### BRIEF:
Reproduce every one of the rows below verbatim.

━━━━━ INFORMATION SUPPLIED

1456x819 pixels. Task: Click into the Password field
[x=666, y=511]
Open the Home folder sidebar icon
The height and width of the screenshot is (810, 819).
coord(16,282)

━━━━━━━━━━

### RESULT OF THIS EXERCISE:
1456x819 pixels. Task: Click into the Password field
[x=666, y=511]
Open the Home folder sidebar icon
The height and width of the screenshot is (810, 819).
coord(16,282)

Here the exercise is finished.